After touching on cybersecurity in last month’s State of the Union, President Obama signed an executive order to promote increased information sharing about cyberthreats between government agencies and private corporations. The executive order directs government agencies to produce timely unclassified reports on cyberthreats for Congress and to facilitate the sharing classified cyberthreat information with private companies that manage critical infrastructure.
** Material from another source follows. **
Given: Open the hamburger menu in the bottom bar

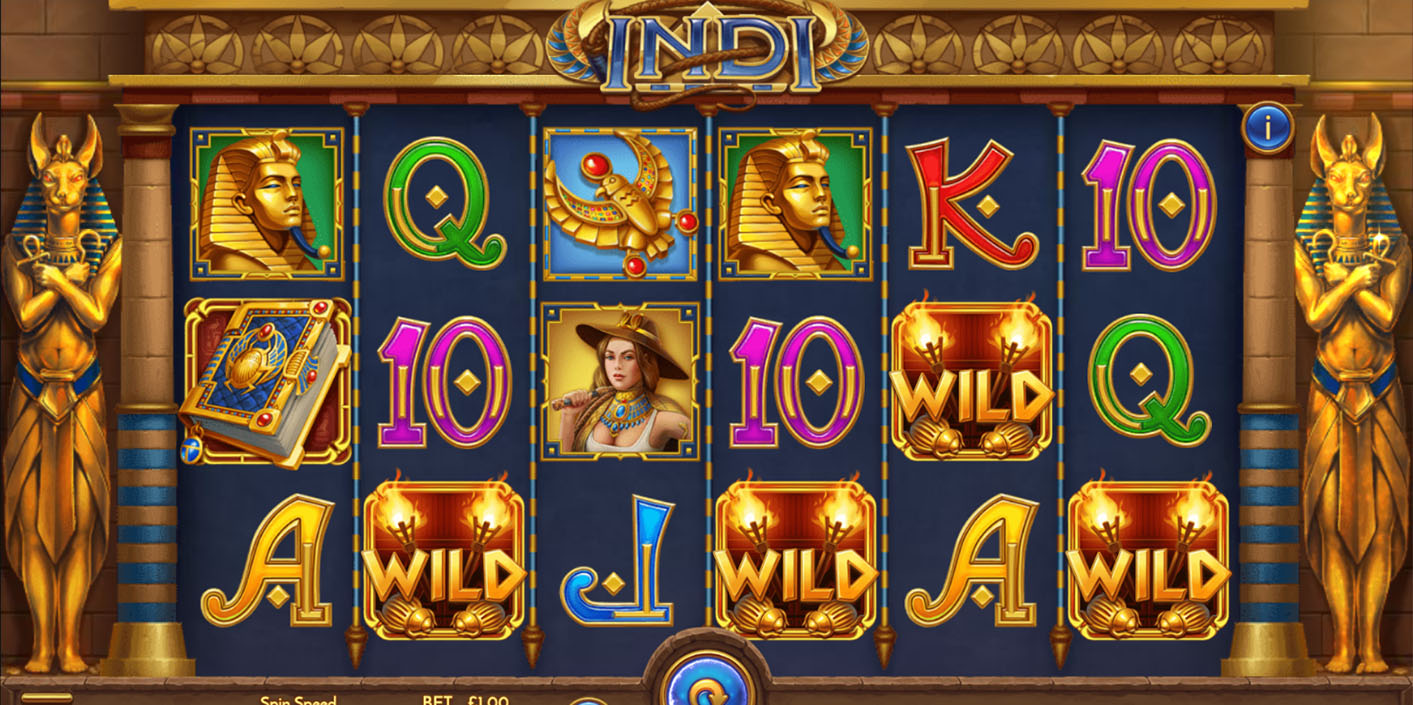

While the order describes an expanded mode of information sharing from the government to private companies, it does not explicitly promote increased information sharing from private companies to the government. According to Wired, the order gives a nod to privacy concerns by “referenc[ing] established safeguards, such as the Fair Information Practice Principles” for data that private companies share with the government and calls for an assessment of the civil liberties implications of information-sharing programs. The executive order does not grant any exceptions to existing privacy law for private corporations, meaning that they are no more likely to share information with the government than they were previously. In this sense, the order is more sensitive to privacy and surveillance concerns than the roundly criticized CISPA bill, which was reintroduced in the House of Representatives last week and grants broad exemptions from privacy laws to companies that share cyberthreat data with the government.
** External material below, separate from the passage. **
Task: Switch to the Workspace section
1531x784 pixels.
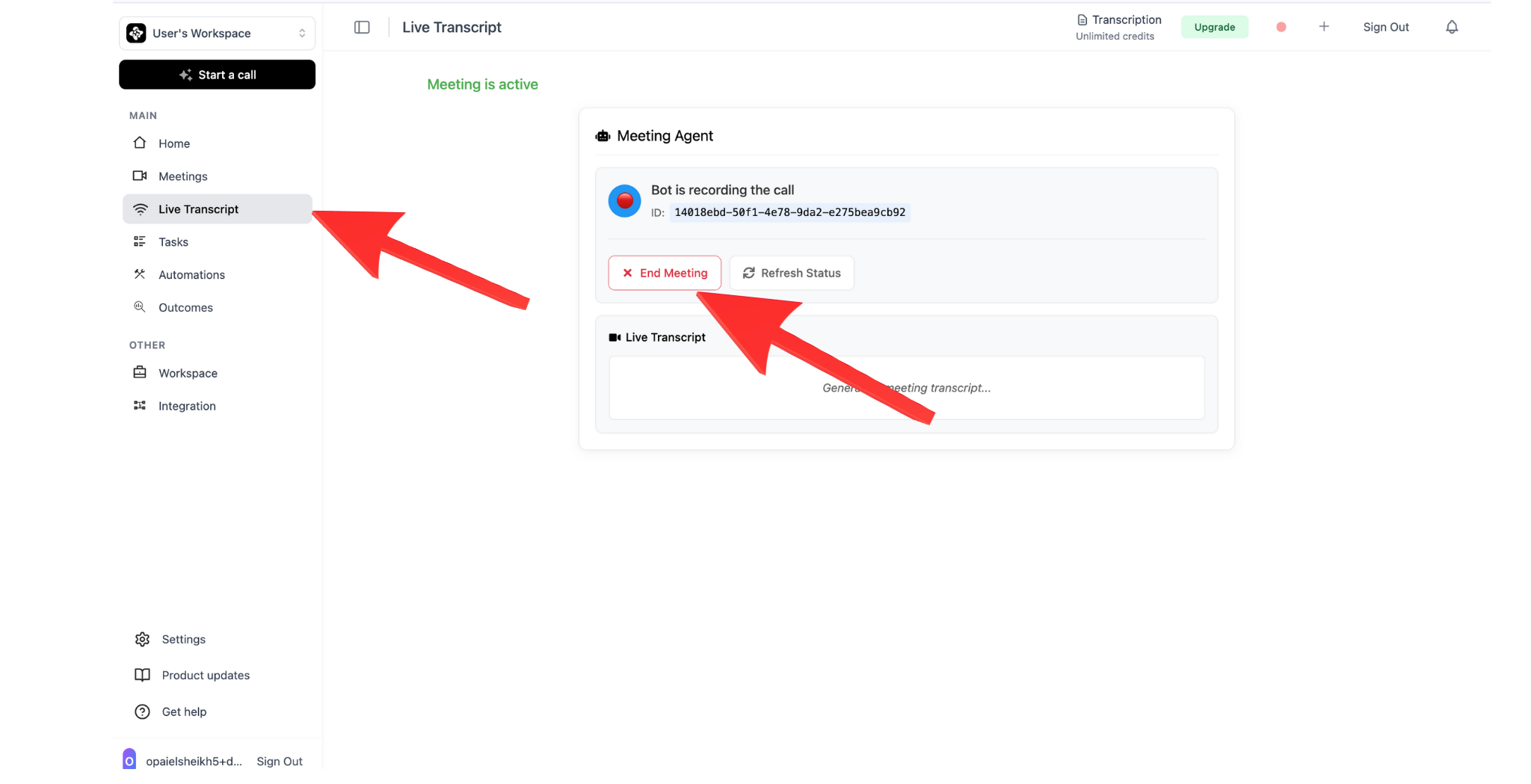Action: 140,372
The Verge worries that the definitions of “cyberthreat” and “critical infrastructure” as used in the executive order might be too broad. The White House has clarified that cyberthreats include “web site defacement, espionage, theft of intellectual property, denial of service attacks, and destructive malware.” Hence, “last month’s apparent hacking and defacement of MIT’s website in honor of late internet activist Aaron Swartz could be considered a ‘cyber threat’.” However, this seems like a faulty conclusion. The order addresses itself to information sharing about classified cyberthreats to critical infrastructure. MIT’s web site hardly qualifies as “critical infrastructure,” which the order specifies as “systems and assets, whether physical or virtual, so vital to the United States that the incapacity or destruction of such systems and assets would have a debilitating impact on security, national economic security, national public health or safety, or any combination of those matters.” Moreover, the hacking of MIT’s website was probably not a classified matter.
More broadly speaking, although acts of public protest or free speech may fall under categories like “web site defacement” or “denial of service attacks” and hence constitute “cyberthreats,” that alone isn’t enough to instigate information sharing under the executive order; the order is concerned with government sharing of classified information about cyberthreats to critical infrastructure. The information sharing program is voluntary: eligible private companies can opt-in to receive information from the government. It also seems that for now, companies retain discretion on how to act on received information, meaning that the government can’t coerce companies to act in a particular way.
The executive order itself only provides for one-way (from government to corporations) information sharing in the context of critical infrastructure, so the potential for harm to civil liberties is certainly mitigated. On the other hand, increased provision of information from the government to private corporations could in itself constitute a pressure towards action that corporations might not have otherwise taken. For instance, government notice of a speech act (like the MIT hack) as “cyberthreat” might strongly influence a private company to censor or delete simply because the “cyberthreat” label is so loaded. Furthermore, the order isn’t the end of the road, and it may open the gates to legislation less protective of privacy and free speech. Laws governing information sharing practices are still in flux, and invasive bills like CISPA are still being pushed forward.